EXTRACTED DATA
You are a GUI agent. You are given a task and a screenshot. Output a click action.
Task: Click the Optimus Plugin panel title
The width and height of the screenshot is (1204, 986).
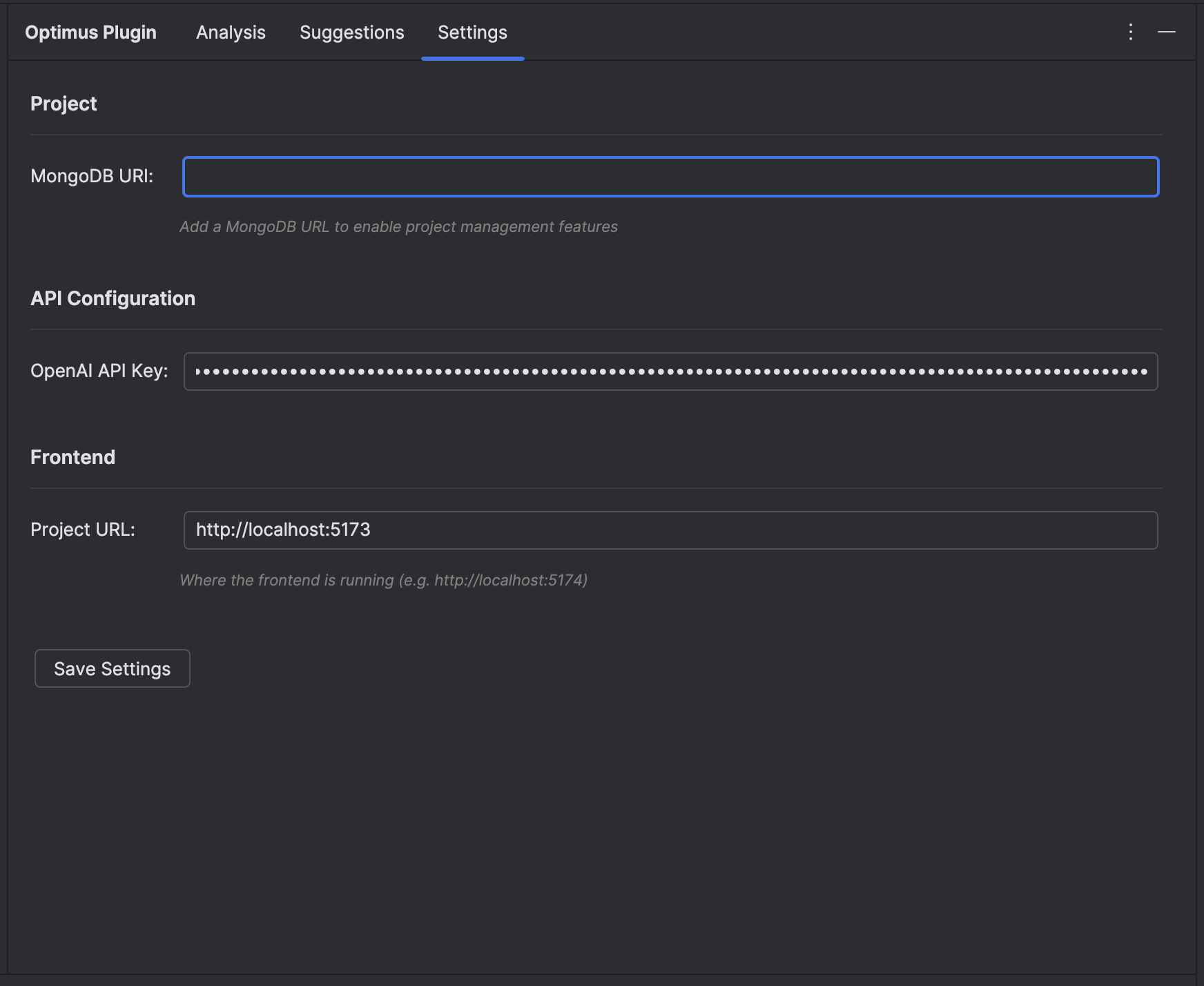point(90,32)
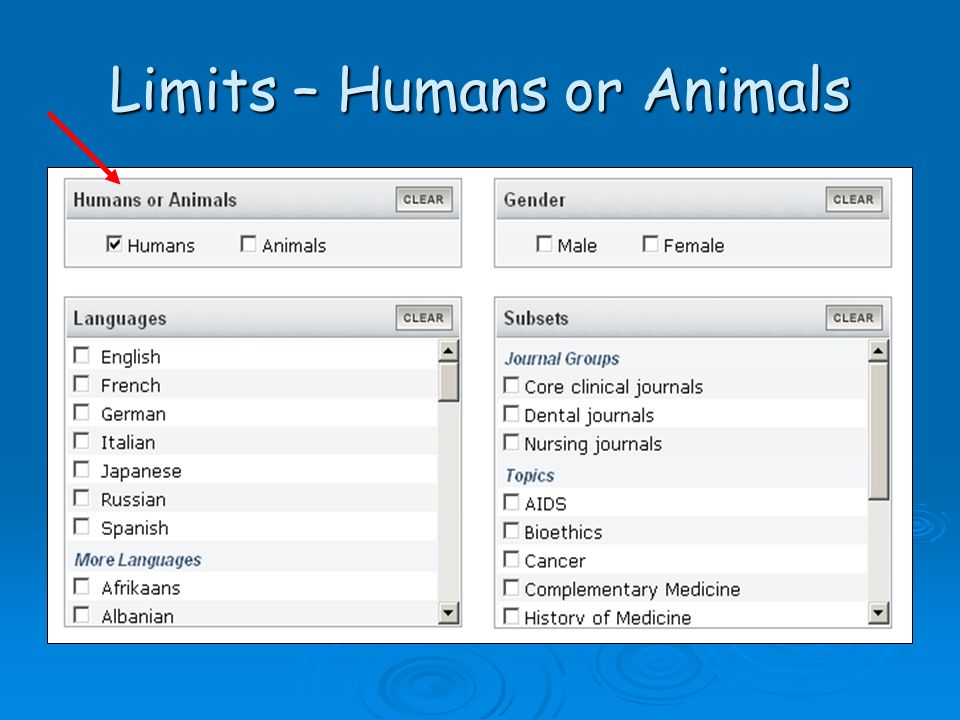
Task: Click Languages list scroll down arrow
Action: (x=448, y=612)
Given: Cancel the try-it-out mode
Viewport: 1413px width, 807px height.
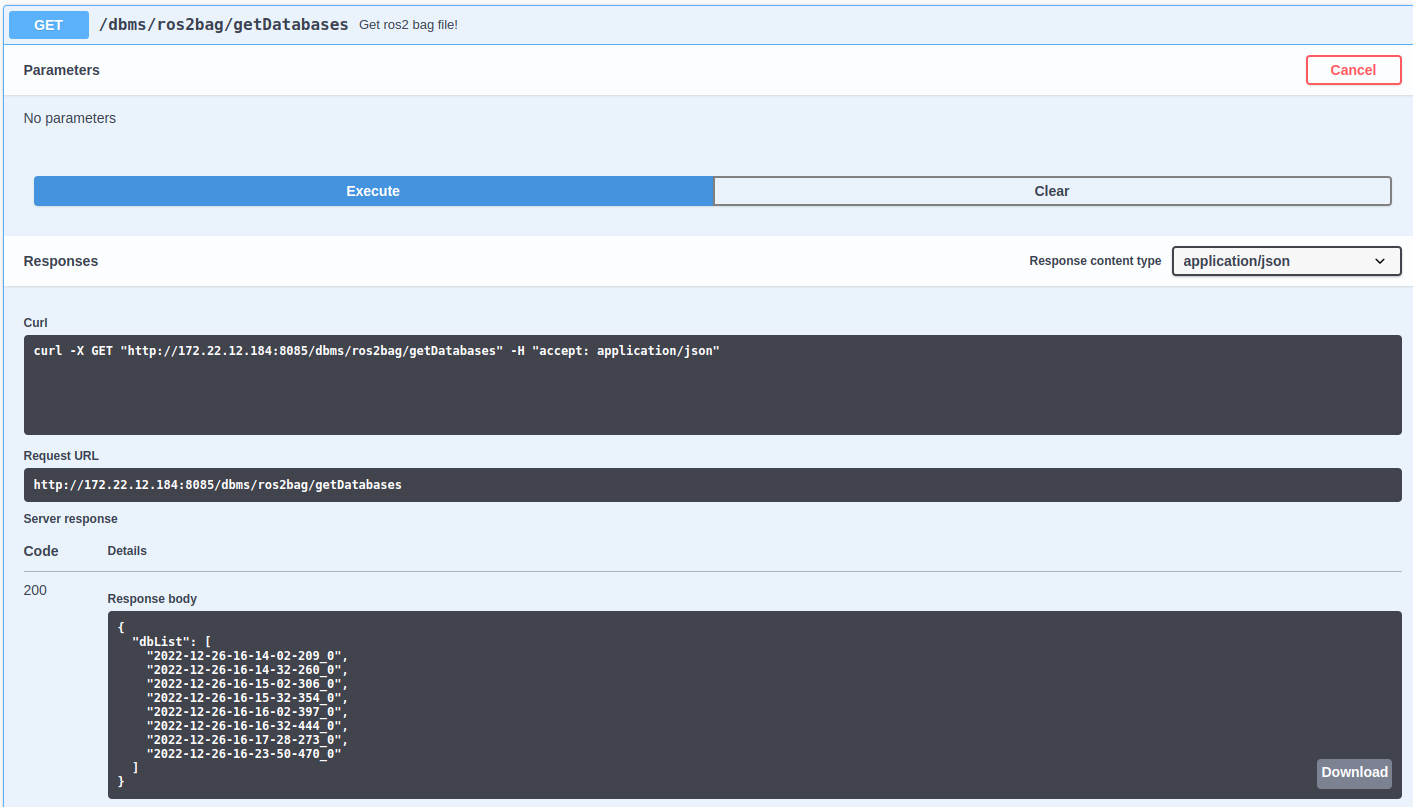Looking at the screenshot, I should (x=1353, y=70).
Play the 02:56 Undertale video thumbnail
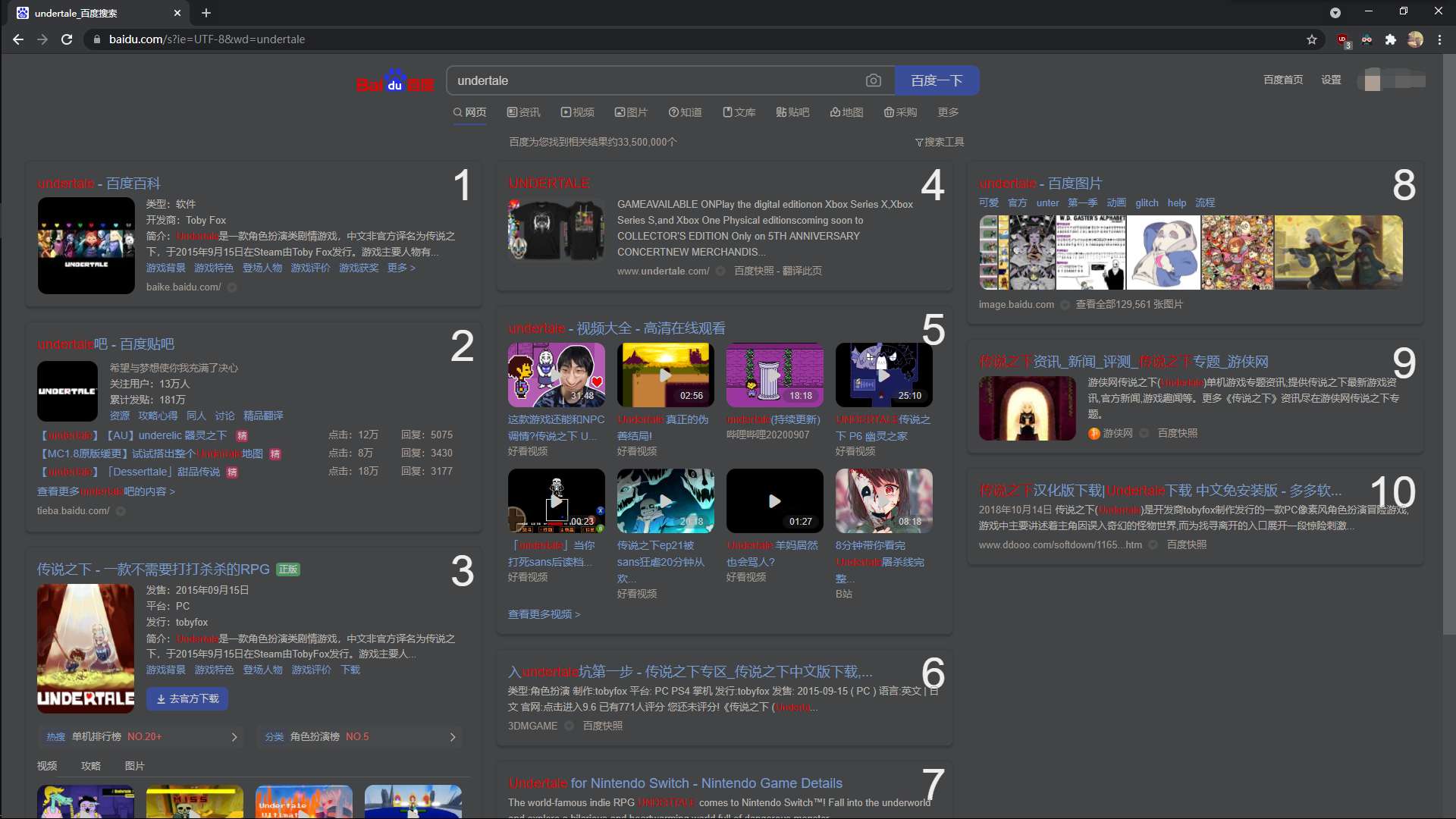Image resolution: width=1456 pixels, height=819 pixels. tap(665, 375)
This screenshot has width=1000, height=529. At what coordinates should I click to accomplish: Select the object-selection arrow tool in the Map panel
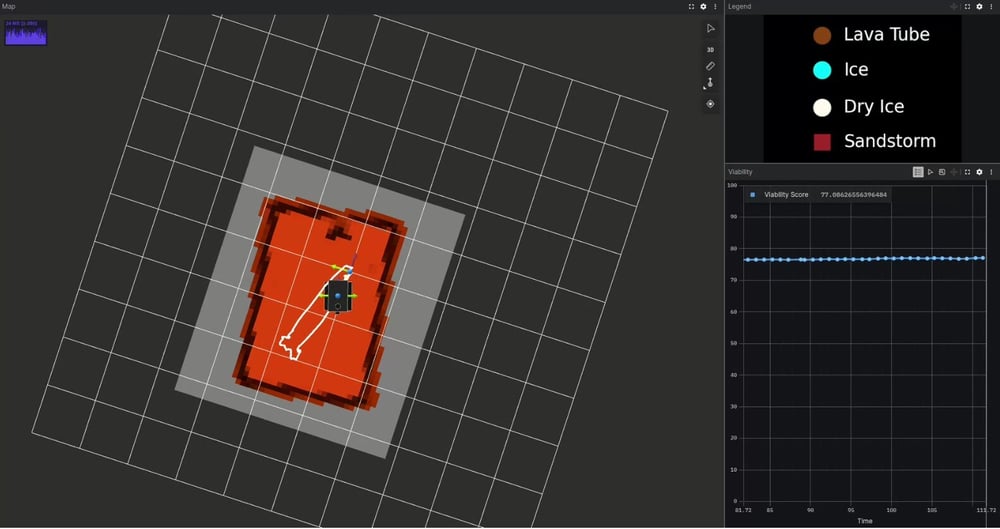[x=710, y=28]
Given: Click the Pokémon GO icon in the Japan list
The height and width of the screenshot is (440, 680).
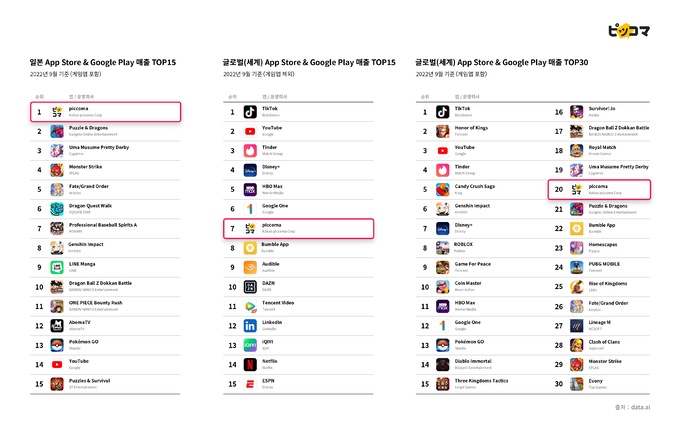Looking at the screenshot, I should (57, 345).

YOUR GOAL
Lay out every line of the items above as a JSON list of strings, one string per line, and skip blank lines. Leave the pictures out of the answer.

WORKED ANSWER
[
  "You are a GUI agent. You are given a task and a screenshot. Output a click action.",
  "Task: Click the Optimus Plugin panel title",
  "The width and height of the screenshot is (1204, 986).",
  "point(90,32)",
  "Task: Click Languages list scroll down arrow",
  "Action: (x=448, y=612)",
  "Given: Cancel the try-it-out mode",
  "Viewport: 1413px width, 807px height.",
  "Looking at the screenshot, I should (x=1353, y=70).",
  "Play the 02:56 Undertale video thumbnail",
  "Image resolution: width=1456 pixels, height=819 pixels. tap(665, 375)",
  "This screenshot has width=1000, height=529. At what coordinates should I click to accomplish: Select the object-selection arrow tool in the Map panel",
  "[x=710, y=28]",
  "Given: Click the Pokémon GO icon in the Japan list",
  "The height and width of the screenshot is (440, 680).",
  "Looking at the screenshot, I should (57, 345)."
]